Stephen Daldry's multi award-winning production of JB Priestley's An Inspector Calls has announced its last-ever performance. One of the West End’s longest-running dramas, An Inspector Calls, now at the Playhouse Theatre, will close for good on 1 June 2002. It had been booking up to 29 June.

The production has only been playing at the Playhouse since 20 September 2001, but it has a long history before that. Now renowned internationally for his film directorial debut with Billy Elliott, Stephen Daldry first mounted his neo-expressionistic reworking of Priestley's classic 1946 thriller at the National Theatre a decade ago. It had subsequent seasons at the West End's Aldwych Theatre and on Broadway.

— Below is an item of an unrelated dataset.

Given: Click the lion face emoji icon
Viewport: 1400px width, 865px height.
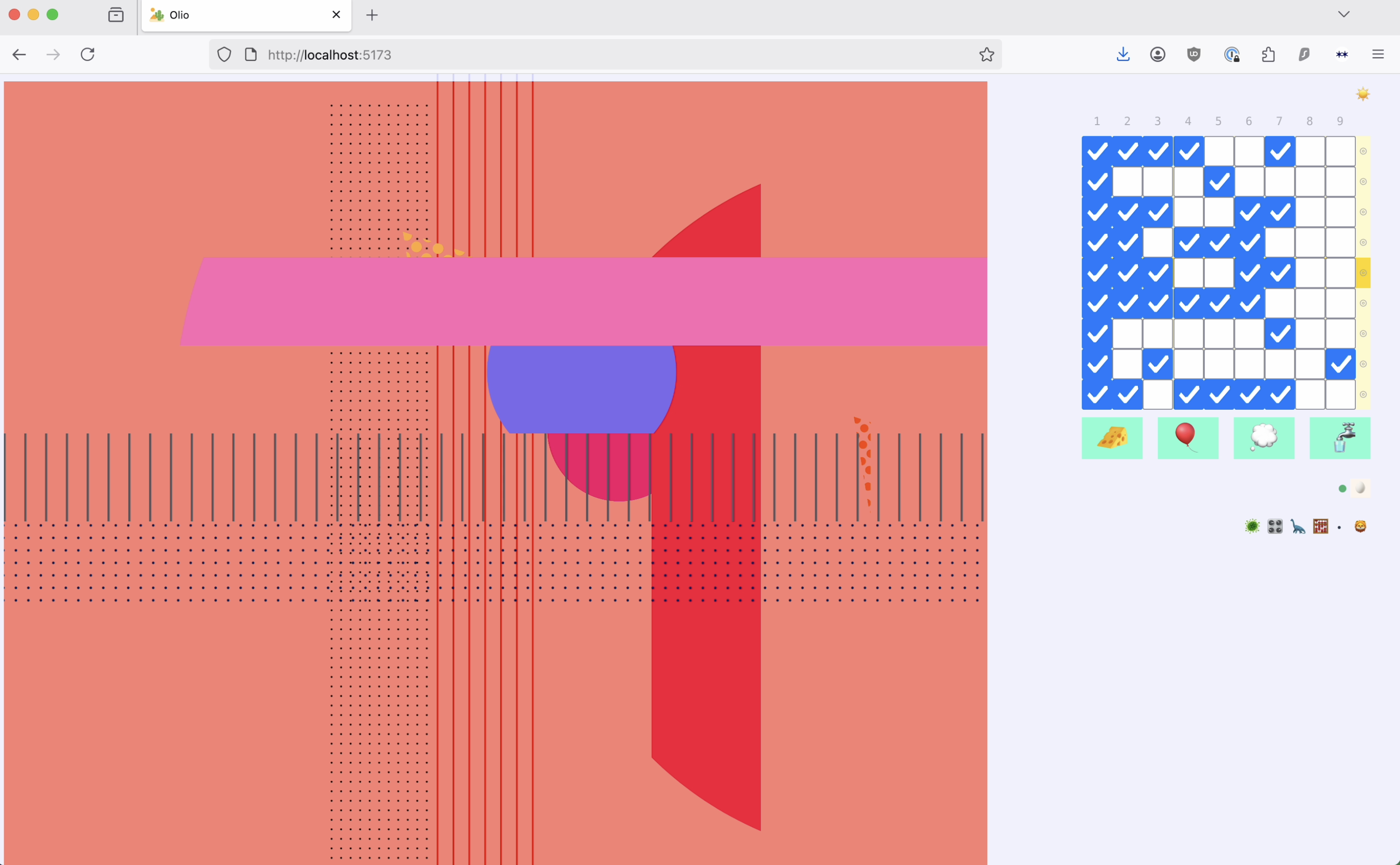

The hit production is probably most closely associated with the Garrick Theatre, where it ran for nearly six years from – October 1995 to April 2001 – before taking a summer break last year and then re-opening in its current home, once again to strong reviews.

In An Inspector Calls, the comfortable and complacent middle class world of the Birlings is thrown into chaos when a mysterious police inspector arrives at the family home one night to enquire about the death of a young local girl. In total, the acclaimed production won 19 major awards – including three Oliviers and four Tonys - in London and New York.

An Inspector Calls currently stars Niall Buggy, Edward Peel and Dianne Fletcher.